The most prevalent challenge in software engineering for bug fixing is the triaging process.
It's not whether teams are allocating time to fix bugs or not.
Every company has to spend time fixing bugs. Most of them spent too much or too little.
Only companies with a clear triaging system in place succeed.
If your incoming bug triaging system is unclear or non-existent, you're basically set up to fail over time.
Many systems I tried have failed.
But one stuck over time.
The general guidance is as follows:
- A rotating "on-call" schedule for bug triaging is key
- The bug impact is assessed and triaged—not investigated nor fixed—as they come in
- The triaging exercise should take less than 30 seconds
- The ultimate objective is to ensure a seamless and quick process
Practically, it could look like:
- Each incoming bug is posted somewhere visible to the entire team (I like using Slack or any IM platform)
- The on-call engineer (which can include the engineering manager) is responsible for quickly assessing the impact. If the impact is high, then an immediate response ensues. Otherwise, the bug is triaged and moved into a future sprint of work.

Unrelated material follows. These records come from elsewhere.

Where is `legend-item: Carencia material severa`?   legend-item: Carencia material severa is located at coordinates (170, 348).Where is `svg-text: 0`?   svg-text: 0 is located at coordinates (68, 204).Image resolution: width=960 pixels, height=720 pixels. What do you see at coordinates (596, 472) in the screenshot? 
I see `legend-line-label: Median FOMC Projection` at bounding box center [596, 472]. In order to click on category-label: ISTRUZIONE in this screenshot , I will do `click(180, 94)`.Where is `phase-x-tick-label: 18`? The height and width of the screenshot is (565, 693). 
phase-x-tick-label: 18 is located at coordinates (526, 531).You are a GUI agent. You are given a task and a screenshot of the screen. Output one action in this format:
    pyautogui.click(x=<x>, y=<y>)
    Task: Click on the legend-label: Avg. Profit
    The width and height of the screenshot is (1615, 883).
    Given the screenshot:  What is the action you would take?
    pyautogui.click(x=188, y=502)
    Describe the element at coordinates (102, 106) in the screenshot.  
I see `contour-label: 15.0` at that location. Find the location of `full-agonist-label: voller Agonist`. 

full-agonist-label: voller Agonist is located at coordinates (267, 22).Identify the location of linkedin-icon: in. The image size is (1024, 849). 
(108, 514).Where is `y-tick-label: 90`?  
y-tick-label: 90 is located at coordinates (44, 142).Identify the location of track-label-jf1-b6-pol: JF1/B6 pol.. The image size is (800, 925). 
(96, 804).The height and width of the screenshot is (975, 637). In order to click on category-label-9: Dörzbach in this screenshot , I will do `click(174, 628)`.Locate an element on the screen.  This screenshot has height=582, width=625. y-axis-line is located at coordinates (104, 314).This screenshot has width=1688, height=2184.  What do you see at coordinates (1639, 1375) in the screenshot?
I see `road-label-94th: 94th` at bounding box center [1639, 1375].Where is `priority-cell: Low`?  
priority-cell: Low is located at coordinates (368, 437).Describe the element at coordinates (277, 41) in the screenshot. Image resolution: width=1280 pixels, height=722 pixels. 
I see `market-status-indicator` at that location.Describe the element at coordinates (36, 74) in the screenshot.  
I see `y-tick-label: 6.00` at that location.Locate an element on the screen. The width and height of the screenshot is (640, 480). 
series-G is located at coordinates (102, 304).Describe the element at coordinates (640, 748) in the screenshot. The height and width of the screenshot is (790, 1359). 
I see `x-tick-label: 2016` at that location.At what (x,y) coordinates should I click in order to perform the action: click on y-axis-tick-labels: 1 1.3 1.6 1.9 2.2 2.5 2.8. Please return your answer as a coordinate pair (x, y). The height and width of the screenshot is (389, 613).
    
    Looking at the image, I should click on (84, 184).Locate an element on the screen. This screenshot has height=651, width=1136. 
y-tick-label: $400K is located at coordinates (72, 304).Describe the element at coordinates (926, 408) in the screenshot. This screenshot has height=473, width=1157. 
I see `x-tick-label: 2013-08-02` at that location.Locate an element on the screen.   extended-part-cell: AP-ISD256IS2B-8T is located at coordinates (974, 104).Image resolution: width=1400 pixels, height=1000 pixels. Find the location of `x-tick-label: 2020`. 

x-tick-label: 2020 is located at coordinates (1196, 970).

- Then, they react to the message when triaged (for visibility purposes to the rest of the team)
- They update the bug/ticket in the respective ticket system based on the assessment
- Go back to other responsibilities
For the success of this system, the triaging exercise absolutely needs to be about triaging.
Not about the investigation of the root cause. Nor trying to replicate it.
An effective system is as frictionless as possible.